> TASKS TO CARRY OUT:
- a) In the propeller deformation article, which aircraft did the researchers use for their experiments?
- b) Carry on the article about measuring propeller blade deformation in flight, picking up after its last sentence.

> SOURCE:
Scientists at DLR Göttingen have shown the deformation of an aircraft propeller blade during flight. They developed a special camera that can resist the enormous forces exerted during rotation. Their findings could not only help to improve aircraft propellers, but also helicopter rotors and wind turbines.

Click image to view video on DLR site.

Fritz Boden and Boleslaw Stasicki from the DLR Institute of Aerodynamics and Flow Technology carried out the experiments at Kunovice in the Czech Republic, using a single-engine Evektor VUT 100 Cobra. The researchers developed a special stereoscopic high-speed camera and installed it in the propeller hub.

The camera was aligned with a propeller blade and rotated in synchrony with the propeller during flight. The camera was thus subject to vibrations and centrifugal forces of up to 20-times Earth’s gravitation. Because of this, it was previously not considered possible to observe propeller deformation during flight, as the required sensitive measurement technology would be destroyed by such stresses.

To overcome this, the Göttingen researchers placed the camera, a miniaturized computer and other electronics inside a metal container to protect them from damage. In this way they were able to take thousands of images of a special pattern of dots placed on the propeller blade. This enabled the smallest deformations to be rendered visible and measured even during extreme flight maneuvers.

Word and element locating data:
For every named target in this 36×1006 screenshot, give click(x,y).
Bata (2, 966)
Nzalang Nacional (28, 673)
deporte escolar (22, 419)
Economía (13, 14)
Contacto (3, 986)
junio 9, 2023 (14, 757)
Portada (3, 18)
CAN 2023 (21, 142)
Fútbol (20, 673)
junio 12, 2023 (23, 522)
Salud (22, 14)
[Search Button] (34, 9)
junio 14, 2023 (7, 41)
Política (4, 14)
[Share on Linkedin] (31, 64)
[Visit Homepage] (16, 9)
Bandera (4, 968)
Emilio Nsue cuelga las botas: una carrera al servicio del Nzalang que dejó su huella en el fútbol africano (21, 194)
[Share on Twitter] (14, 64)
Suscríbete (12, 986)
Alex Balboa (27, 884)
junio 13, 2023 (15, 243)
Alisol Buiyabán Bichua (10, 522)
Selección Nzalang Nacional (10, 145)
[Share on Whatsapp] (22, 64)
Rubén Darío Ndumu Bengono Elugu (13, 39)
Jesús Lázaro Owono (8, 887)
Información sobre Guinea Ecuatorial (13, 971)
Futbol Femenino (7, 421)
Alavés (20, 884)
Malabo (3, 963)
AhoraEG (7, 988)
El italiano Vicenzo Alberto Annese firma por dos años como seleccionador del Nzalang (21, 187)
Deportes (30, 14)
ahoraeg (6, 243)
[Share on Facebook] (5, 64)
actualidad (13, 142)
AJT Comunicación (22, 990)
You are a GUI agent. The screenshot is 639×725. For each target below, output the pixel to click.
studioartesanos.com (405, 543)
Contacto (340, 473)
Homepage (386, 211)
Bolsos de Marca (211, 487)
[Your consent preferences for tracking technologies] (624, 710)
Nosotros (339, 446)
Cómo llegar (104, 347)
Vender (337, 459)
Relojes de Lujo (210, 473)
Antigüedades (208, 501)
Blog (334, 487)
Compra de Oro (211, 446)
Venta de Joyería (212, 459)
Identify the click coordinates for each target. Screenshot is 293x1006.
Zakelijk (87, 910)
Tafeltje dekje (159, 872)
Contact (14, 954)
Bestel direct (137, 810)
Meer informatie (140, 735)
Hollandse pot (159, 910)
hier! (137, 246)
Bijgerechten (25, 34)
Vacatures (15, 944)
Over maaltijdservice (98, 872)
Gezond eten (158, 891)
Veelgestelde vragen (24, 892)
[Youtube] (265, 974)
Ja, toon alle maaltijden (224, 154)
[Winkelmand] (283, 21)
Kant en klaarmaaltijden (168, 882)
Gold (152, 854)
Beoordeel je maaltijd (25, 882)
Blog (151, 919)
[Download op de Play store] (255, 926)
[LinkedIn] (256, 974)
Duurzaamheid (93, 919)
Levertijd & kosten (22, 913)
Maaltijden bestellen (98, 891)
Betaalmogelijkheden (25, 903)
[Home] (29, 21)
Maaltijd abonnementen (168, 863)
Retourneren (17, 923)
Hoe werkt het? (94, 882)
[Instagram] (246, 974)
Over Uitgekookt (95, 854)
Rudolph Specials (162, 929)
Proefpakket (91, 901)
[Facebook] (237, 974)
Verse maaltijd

> ANSWER LIST:
- a) A single-engine Evektor VUT 100 Cobra.

- b)
The measurement technology, also developed by the DLR researchers, involves using two camera sensors with different angles of view (a stereoscopic camera) to acquire images of the object under investigation. Using specially developed software, the entire surface being observed can be represented in 3D. Until now, it has not been possible to measure the actual shape and position of propeller blades under actual flight conditions. The only option thus far was to attach sensors to the blades. The disadvantage of this is that these sensors only measure individual points, and they affect the airflow. In addition, the wiring required is often problematic.

This new technique also allows researchers on-board the aircraft to start and stop the imaging from the cabin via a wireless network, review the images and, if necessary, change the camera settings. The camera uses an integrated GPS receiver to simultaneously log the position of the aircraft and when the image was taken.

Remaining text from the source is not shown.